_Exercise details_
Transcribe the listing from its top line through the line with "Given: Open AKIB's profile photo avatar". Keep it exact, both ends included, and add nothing.

======== Data supplied ========

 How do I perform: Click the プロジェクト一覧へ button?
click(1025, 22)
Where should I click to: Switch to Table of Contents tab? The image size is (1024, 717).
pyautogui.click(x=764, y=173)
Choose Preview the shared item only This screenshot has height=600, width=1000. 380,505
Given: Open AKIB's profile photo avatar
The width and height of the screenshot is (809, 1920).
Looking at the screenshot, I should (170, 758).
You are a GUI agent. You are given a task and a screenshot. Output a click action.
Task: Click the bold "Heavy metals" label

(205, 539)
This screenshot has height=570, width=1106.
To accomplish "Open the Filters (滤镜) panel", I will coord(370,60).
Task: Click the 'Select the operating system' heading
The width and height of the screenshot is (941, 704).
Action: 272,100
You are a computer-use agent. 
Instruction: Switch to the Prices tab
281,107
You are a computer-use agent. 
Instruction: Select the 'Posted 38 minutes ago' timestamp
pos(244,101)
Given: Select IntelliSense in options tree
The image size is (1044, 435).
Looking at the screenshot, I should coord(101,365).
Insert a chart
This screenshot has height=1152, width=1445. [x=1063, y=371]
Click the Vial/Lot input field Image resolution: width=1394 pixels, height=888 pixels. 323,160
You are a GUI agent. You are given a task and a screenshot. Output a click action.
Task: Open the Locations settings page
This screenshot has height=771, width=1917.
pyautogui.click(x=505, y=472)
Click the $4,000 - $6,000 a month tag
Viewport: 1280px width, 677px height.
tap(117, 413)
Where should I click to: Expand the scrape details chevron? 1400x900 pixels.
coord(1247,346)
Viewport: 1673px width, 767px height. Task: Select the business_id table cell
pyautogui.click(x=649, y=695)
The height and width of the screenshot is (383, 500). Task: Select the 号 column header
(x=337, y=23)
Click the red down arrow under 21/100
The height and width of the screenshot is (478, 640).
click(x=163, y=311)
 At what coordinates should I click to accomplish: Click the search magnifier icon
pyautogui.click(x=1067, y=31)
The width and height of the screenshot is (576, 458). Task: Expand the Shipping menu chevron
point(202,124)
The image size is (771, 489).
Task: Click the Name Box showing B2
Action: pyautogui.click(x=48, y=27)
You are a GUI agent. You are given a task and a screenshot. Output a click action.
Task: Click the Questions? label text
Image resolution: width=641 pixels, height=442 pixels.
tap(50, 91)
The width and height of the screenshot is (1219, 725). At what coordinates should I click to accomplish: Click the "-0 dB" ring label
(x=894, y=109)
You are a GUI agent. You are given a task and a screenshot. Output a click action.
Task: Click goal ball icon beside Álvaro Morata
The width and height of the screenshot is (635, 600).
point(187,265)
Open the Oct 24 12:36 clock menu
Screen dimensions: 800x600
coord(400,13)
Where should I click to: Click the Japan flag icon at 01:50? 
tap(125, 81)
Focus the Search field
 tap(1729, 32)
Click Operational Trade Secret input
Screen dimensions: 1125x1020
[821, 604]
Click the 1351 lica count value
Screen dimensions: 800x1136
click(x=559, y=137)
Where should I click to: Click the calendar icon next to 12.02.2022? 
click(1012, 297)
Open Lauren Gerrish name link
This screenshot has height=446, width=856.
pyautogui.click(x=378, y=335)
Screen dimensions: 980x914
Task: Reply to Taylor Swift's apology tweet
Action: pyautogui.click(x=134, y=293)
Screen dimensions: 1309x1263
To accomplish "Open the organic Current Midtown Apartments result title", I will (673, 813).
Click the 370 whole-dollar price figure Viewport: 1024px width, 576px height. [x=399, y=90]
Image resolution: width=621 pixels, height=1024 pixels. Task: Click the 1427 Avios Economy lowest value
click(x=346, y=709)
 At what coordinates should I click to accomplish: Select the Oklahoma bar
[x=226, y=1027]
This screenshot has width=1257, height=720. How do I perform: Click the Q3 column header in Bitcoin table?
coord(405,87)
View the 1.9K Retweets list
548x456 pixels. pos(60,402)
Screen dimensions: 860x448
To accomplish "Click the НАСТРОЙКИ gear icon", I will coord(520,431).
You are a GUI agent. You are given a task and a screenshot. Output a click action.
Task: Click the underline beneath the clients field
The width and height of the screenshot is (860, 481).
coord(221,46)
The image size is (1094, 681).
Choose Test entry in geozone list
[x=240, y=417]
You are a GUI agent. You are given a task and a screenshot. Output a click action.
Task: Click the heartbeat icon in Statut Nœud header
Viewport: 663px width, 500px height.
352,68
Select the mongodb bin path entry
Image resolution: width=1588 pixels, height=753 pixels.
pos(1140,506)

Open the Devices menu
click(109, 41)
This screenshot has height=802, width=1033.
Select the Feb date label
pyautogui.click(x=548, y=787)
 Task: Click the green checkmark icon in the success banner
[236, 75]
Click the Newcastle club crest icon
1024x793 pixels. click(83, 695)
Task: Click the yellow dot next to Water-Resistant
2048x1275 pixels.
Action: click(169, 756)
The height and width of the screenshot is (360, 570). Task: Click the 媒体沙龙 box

========

_Solved problem_
 How do I perform: Click the プロジェクト一覧へ button?
click(1025, 22)
Where should I click to: Switch to Table of Contents tab? The image size is (1024, 717).
pyautogui.click(x=764, y=173)
Choose Preview the shared item only This screenshot has height=600, width=1000. 380,505
Given: Open AKIB's profile photo avatar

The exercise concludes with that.